The ideal jobs package would inject hundreds of billions of dollars into the economy as quickly as possible – but in a way that paid for itself over the long run and, ideally, diminished automatically once a strong recovery is under way. And because a loss of faith in the economy can quickly become self-fulfilling, it is crucial to restore consumer and business confidence now.

Nearly 70 percent of demand in our economy is from consumption, but consumption has been depressed for these reasons: The economy has been creating few jobs. Workers do not have the bargaining power to push up their wages in a weak labor market. The loss of wealth of homeowners because of the loss in housing equity will cause them to cut back in consumption in order to rebuild savings. Trade is unable to provide a boost because most of our major trading partners are also mired in stagnation.

This leaves the government as the only remaining candidate for boosting the economy. The current consensus in Congress that spending must be cut in the near-term will significantly delay a full recovery.

The Problem

For most of the past 70 years, the U.S. economy has grown at a steady clip, generating perpetually higher incomes and wealth for American households. But since 2000, the story is starkly different. There was zero net job creation between 2000 and 2009. No previous decade going back to the 1940s had job growth of less than 20 percent.

7.5 million jobs were lost between December 2007 and February 2011. The economy needed to create 3.8 million jobs during this time to absorb new potential labor market entrants. According to Josh Bivens of the Economic Policy Institute, this means that more than 11 million jobs are needed to return unemployment back to the 5.0% pre-recession rate.

We have an unemployment crisis. The unemployment rate climbed to 10.1 in 2009 and declined only to 9.4 percent by December 2010. Almost 9 million workers who have wanted full-time work in the past two years have been employed only part time. According to figures released August 5, 2011 by the Bureau of Labor Statistics, the unemployment rate was 9.1 percent in July, 2011.

The cause of the loss of jobs: The reason for the currently high unemployment rate is, as Bivens explains, a collapse in demand for goods and services from U.S. households and businesses, not a collapse in our ability to supply these goods and services. Essentially, the bursting of the housing bubble erased trillions of dollars of wealth from household balance sheets. The pullback in consumer spending and construction cascaded throughout the economy. In short, the burst housing bubble led to sharp reductions in private-sector spending by households and business.

The average lag, in months, between economic recovery and employment recovery after the nine previous recessions: 10. Projected lag, in months, after this recession: 60. (According to the Sept. 2011 Harper’s Index.)

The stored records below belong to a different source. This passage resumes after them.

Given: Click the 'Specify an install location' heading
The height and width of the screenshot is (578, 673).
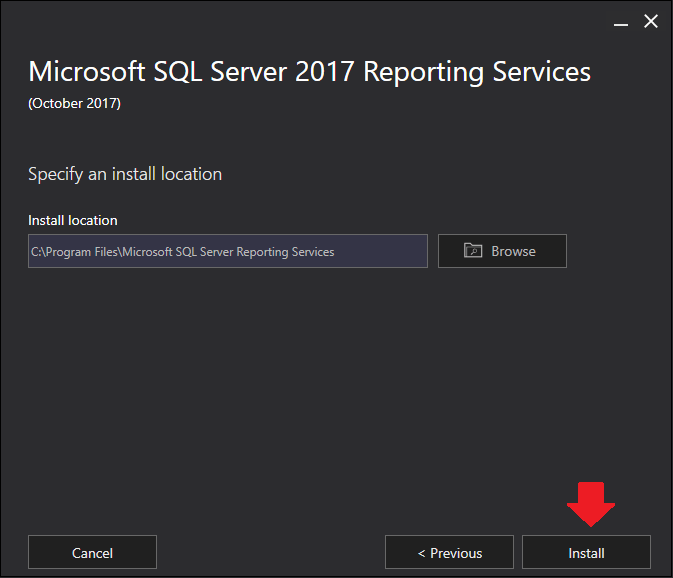Looking at the screenshot, I should 125,174.
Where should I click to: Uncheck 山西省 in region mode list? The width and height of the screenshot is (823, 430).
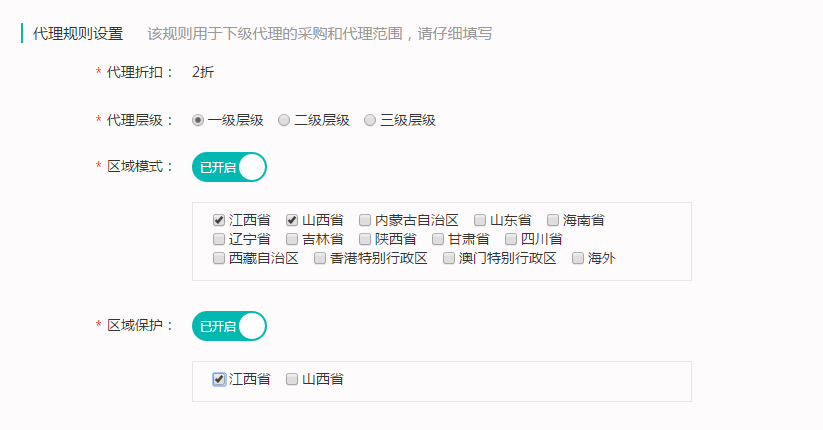pyautogui.click(x=292, y=219)
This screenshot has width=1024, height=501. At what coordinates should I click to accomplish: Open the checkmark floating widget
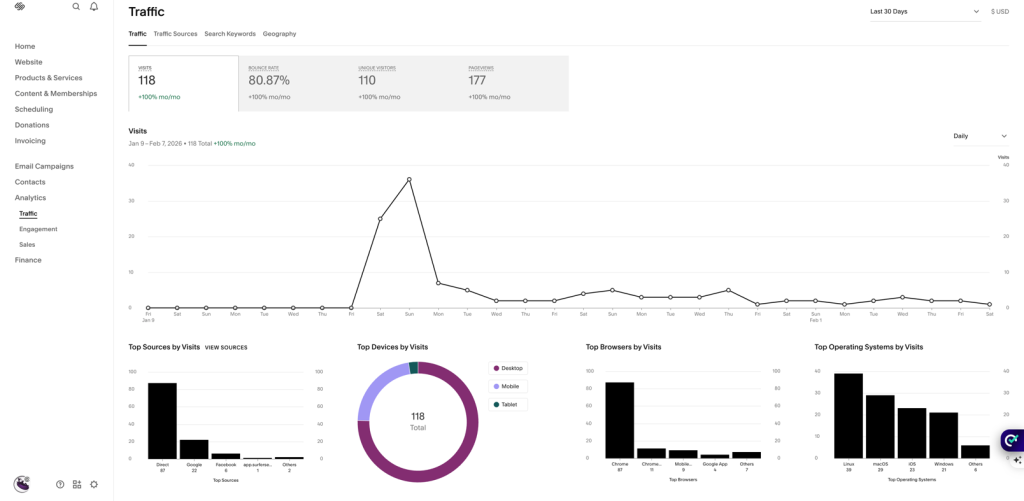click(x=1011, y=440)
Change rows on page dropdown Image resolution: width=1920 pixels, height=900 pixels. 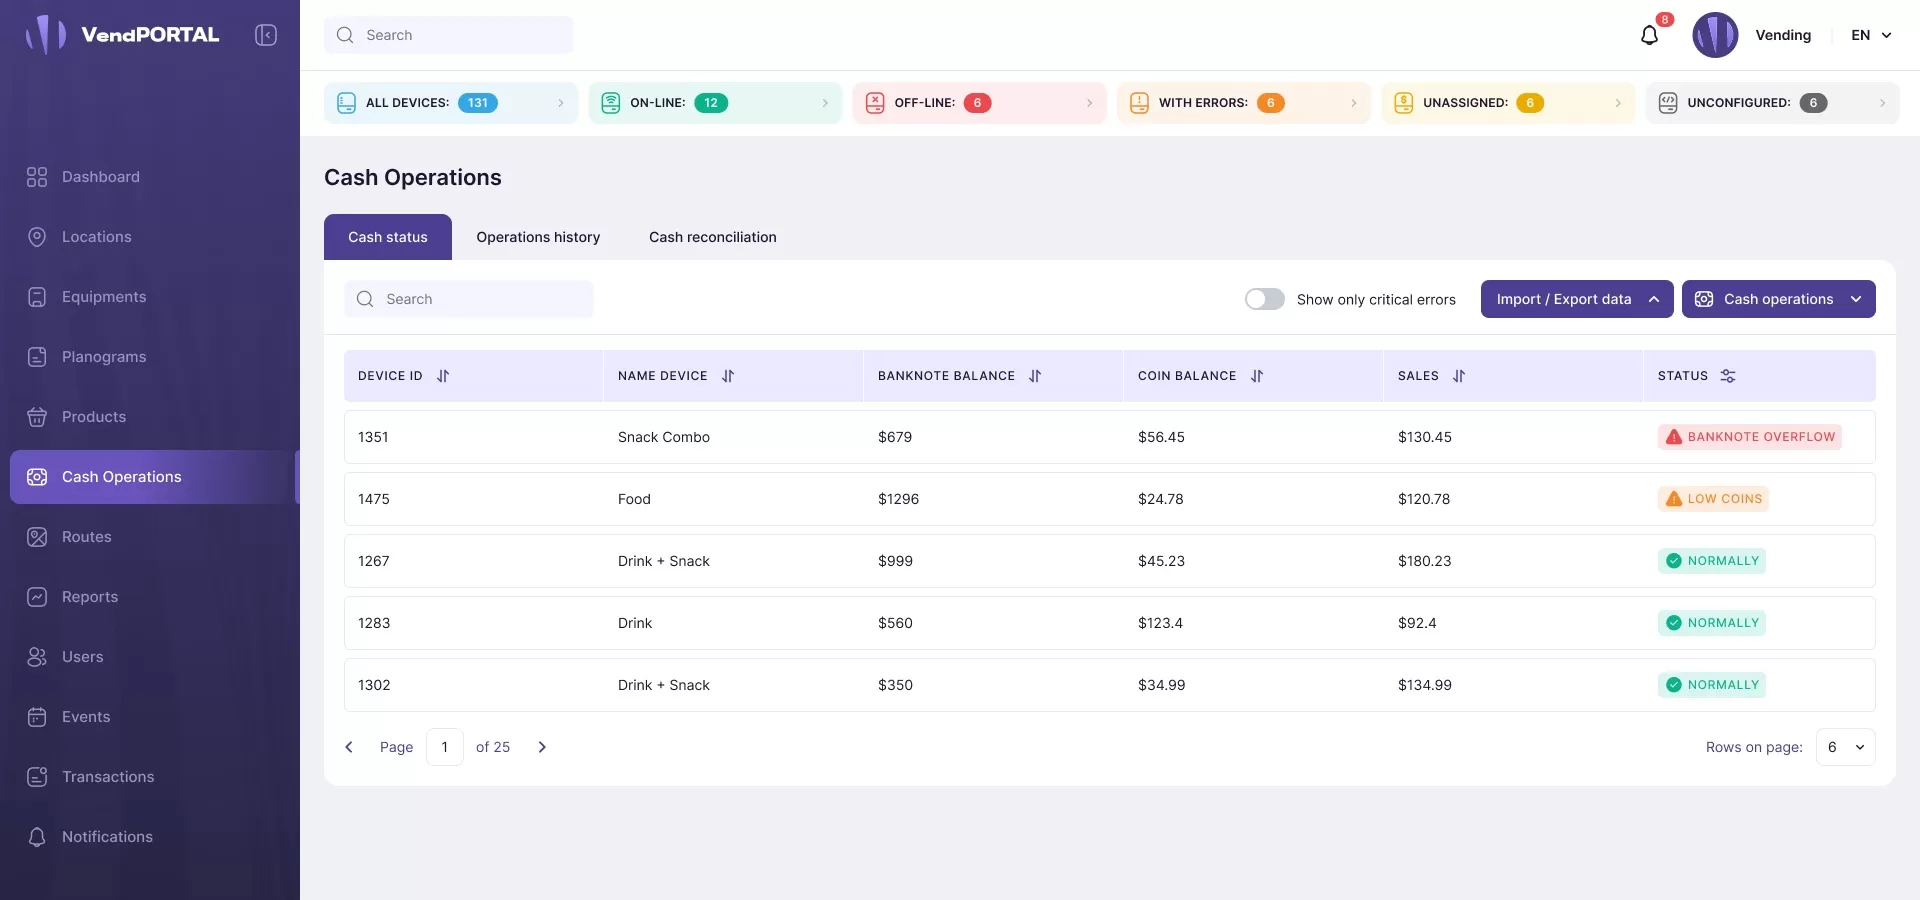[x=1845, y=747]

The Labor Department reported that the economy created 117,000 jobs in July (bringing the unemployment rate down to 9.1 percent) The private sector added 154,000 jobs; the public sector lost 37,000. The Labor Department revised the prior months’ growth slightly to bring the average of job creation over the last three months to 72,000 jobs per month. This rate of job growth is below the 90,000 a month needed to keep pace with the growth of the labor force. With the government shedding 30,000 jobs a month, we will be fortunate if the unemployment rate doesn’t rise over the rest of the year.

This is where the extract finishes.